Trichodesmium is a type of bacteria known as an oligotroph, meaning that it can survive in incredibly nutrient-poor regions of the ocean. In fact, it thrives there -- to the point that great blooms of the microorganism can be seen both with the naked eye and from satellites in space, earning it the name "sea sawdust" from ancient mariners.
This is because Trichodesmium is a "nitrogen fixer" -- it makes harsh environments more habitable by turning nitrogen gas from the air into ammonium, a nutrient that other organisms can use. It's foundational to the entire food web of the ocean and therefore an important organism for scientists to understand.
By sequencing multiple Trichodesmium genomes -- and using a wide variety of samples to ensure that there was no error -- researchers found that only about 63 percent of the bacteria's genome is expressed as protein. That's an incredibly low amount for a bacterium and unheard of for a free-living oligotroph.
"Our study adds another wrinkle to this enigmatic organism's story," said Eric Webb, associate professor at the USC Dornsife College of Letters, Arts and Sciences and corresponding author of a study on the finding.
In a paper published in March in the Proceedings of the National Academy of Sciences, Webb and his colleagues revealed that Trichodesmium's DNA defies common evolutionary dogma, meaning that there's either an important piece of the puzzle still missing or that the understanding of the evolution of microbial genomes needs to be revisited.
"The unique evolutionary path reflected in this genome contradicts nearly all accounts of free-living microbial genome architectures to date," said lead author Nathan Walworth, a Ph.D. candidate at USC. "Different evolutionary paths are foundational to all arenas of biology, including biotechnology, so it is important for the field to be cognizant of different paths a living organism can take to achieve ecological success."
When scientists first started sequencing genomes in the last century, they found that not every part of the DNA strand encoded a protein to be expressed. In fact, we now know that only about 2 percent of the human genome is expressed -- the rest was initially called "junk DNA."
Scientists now describe it as "non-coding DNA," a nod to the fact that functions have been defined for many of these regions; however, there is still controversy on the extent and role of these regions.
Despite the uncertainty, higher organisms -- like humans -- with tiny populations are highly vulnerable to sweeping mutations and thus can contain a lot of non-coding DNA.
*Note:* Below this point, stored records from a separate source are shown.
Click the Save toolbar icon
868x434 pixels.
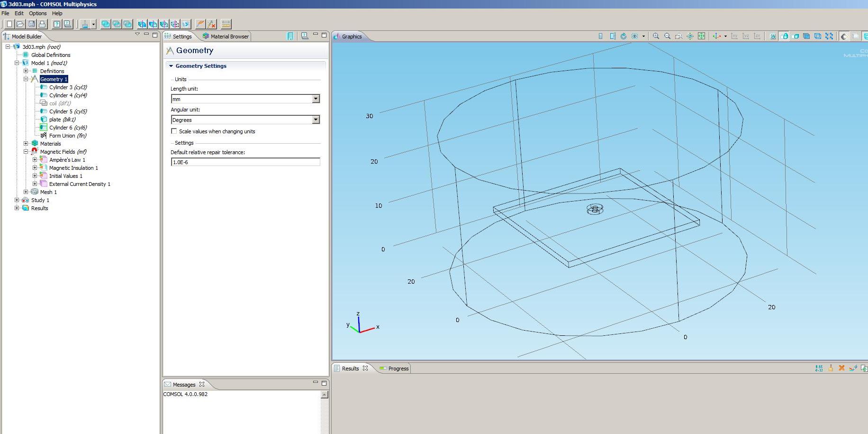click(31, 24)
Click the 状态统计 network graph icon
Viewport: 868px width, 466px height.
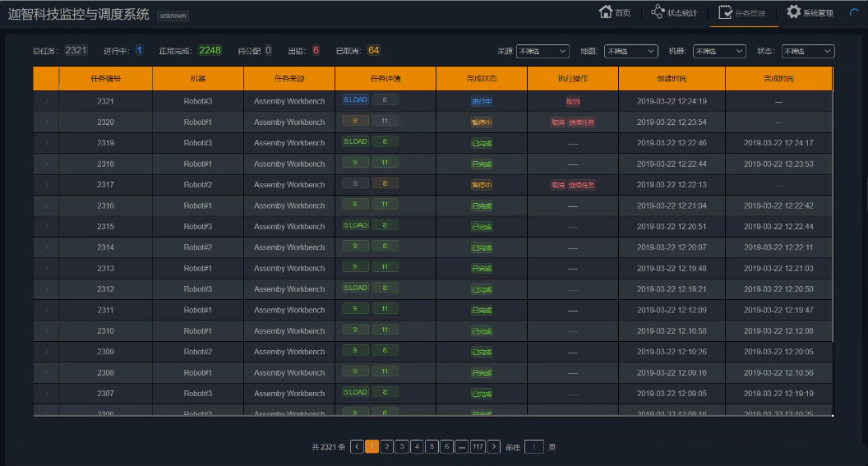pos(658,12)
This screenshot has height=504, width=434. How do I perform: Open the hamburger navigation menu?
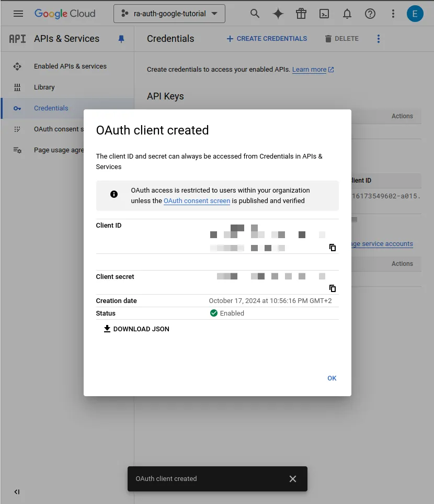tap(18, 14)
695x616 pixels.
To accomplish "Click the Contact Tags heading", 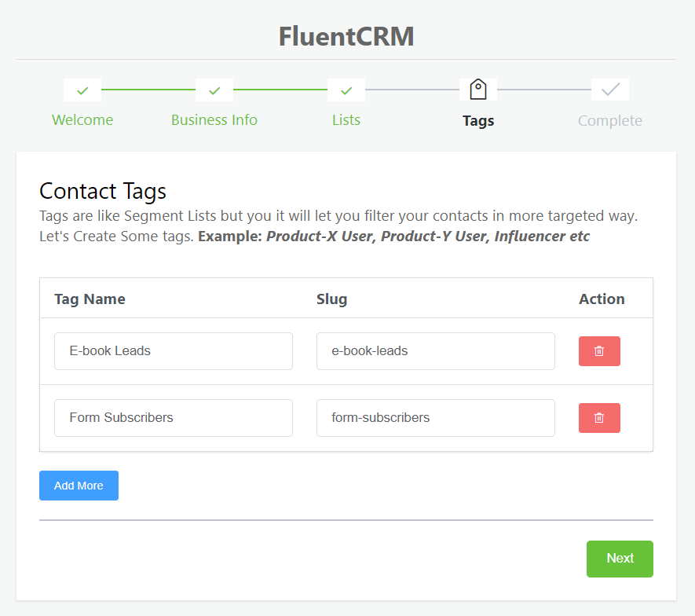I will point(103,191).
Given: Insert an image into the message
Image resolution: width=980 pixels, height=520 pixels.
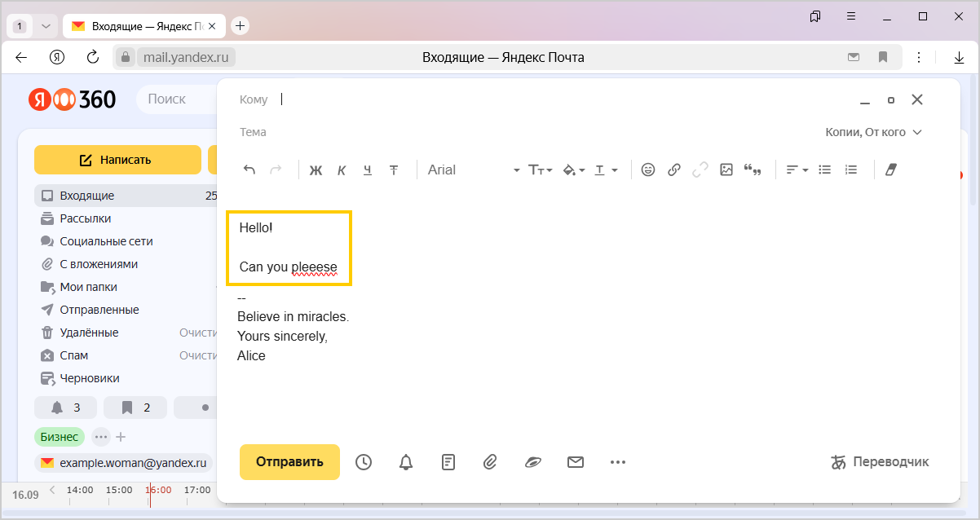Looking at the screenshot, I should tap(726, 170).
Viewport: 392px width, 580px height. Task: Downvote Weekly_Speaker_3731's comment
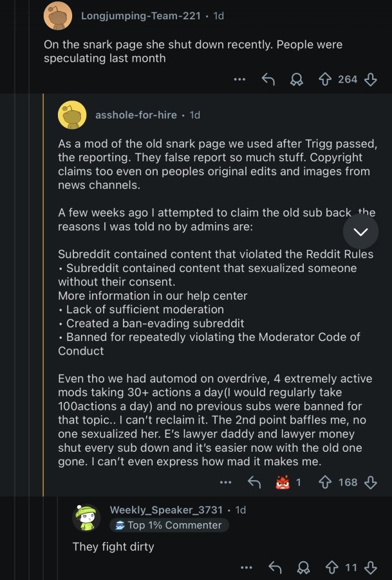[371, 567]
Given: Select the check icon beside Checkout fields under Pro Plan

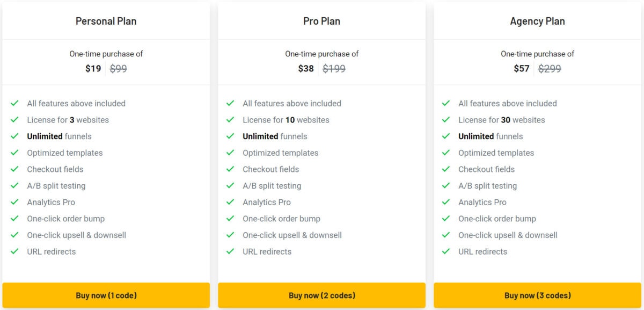Looking at the screenshot, I should tap(231, 169).
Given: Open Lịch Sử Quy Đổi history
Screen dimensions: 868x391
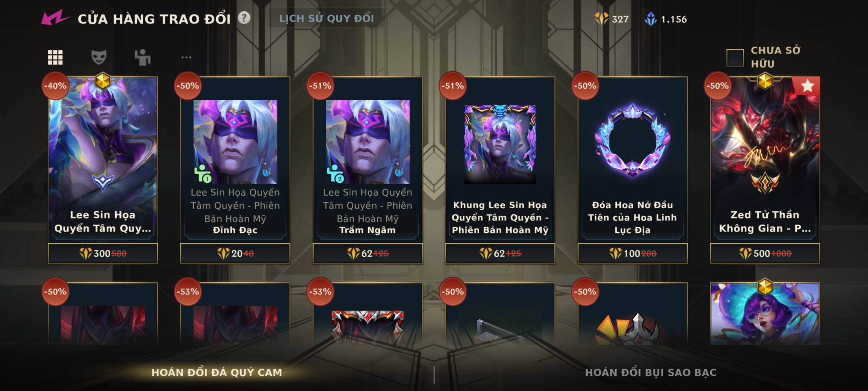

Lower organisms with huge populations -- like bacteria -- are far less susceptible to sweeping mutations and accordingly have been shown to have genomes that are about 85 percent protein coding.
Oligotrophs, in particular, shun non-coding DNA, possibly because of the high energy-cost of living in a harsh environment. Cells need every ounce of energy simply to replicate and survive.
Trichodesmium, as Webb and his team discovered, breaks the mold. Yet despite the novelty of the finding, the ultimate cause of the large non-coding space remains to be defined.
The team theorizes that the high level of non-coding DNA is likely the result of a combination of factors, possibly including the way that Trichodesmium blooms.
Blooms make the species more vulnerable to genetic drift and can lead to genomes with enriched non-coding DNA.
"However, since there are many other bloom-forming cyanobacteria that that do not have expanded non-coding space, blooming ecology is likely not the whole story," Webb said. "Right now, we speculate that interactions with other undefined organisms might also be important."
The surprising and odd nature of Trichodesmium's DNA represents a new and open issue in the study of genetics and one, given the organism's overall importance, that the researchers are eager to answer.
The study was completed by scientists from USC, the University of Freiburg in Germany, the Pacific Northwest National Laboratory, the Woods Hole Oceanographic Institution, the Joint Genome Institute and the Oak Ridge National Laboratory. The research was funded by the National Science Foundation (OCE-1260490).